Pas évident pour le commun du mortel de suivre cette pratique du ramadan sans quelques difficultés sinon sans quelques concessions vénielles à la rectitude de la règle.
D’aucuns s’en défendent parvenant même à faire de ce mois sacré un moment d’exception qu’ils avouent vivre sans le moindre problème.
Grâce leur soit rendue.
D’autres, par leur nature, sont moins enclins à se plier aux exigences du jeûne. Et de ce fait, souffrent d’autant plus lorsque le souffle de la spiritualité ne les inspire pas.

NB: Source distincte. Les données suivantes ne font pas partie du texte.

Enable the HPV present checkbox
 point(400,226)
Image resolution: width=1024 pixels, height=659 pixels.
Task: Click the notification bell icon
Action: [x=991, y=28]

Ceux-là ne sont certainement pas les moins méritants.
Mégapole touristique
Le non musulman, quant à lui, retrouve un autre bonheur de vivre dans une sorte de quiétude étrange sinon de torpeur non moins étrange qui enveloppe la ville aux premières heures de la journée et jusqu’à son terme. Tout ce qui préside à l’économie du pays passe à la vitesse inférieure. A commencer par les marchands de limonades ou autres liquides (généralement occidentaux) dont la plupart ont tiré leurs rideaux, au moins durant la journée, se rattrapant, certes, la nuit venue mais avec une ambiance plus mesurée. Les malaxeurs de ciment ont pour la plupart remisé leurs engins de chantiers et mis leur personnel en vacances se réservant les leurs hors les frontières … pour certains en tout cas moins à cheval sur la conduite religieuse à tenir.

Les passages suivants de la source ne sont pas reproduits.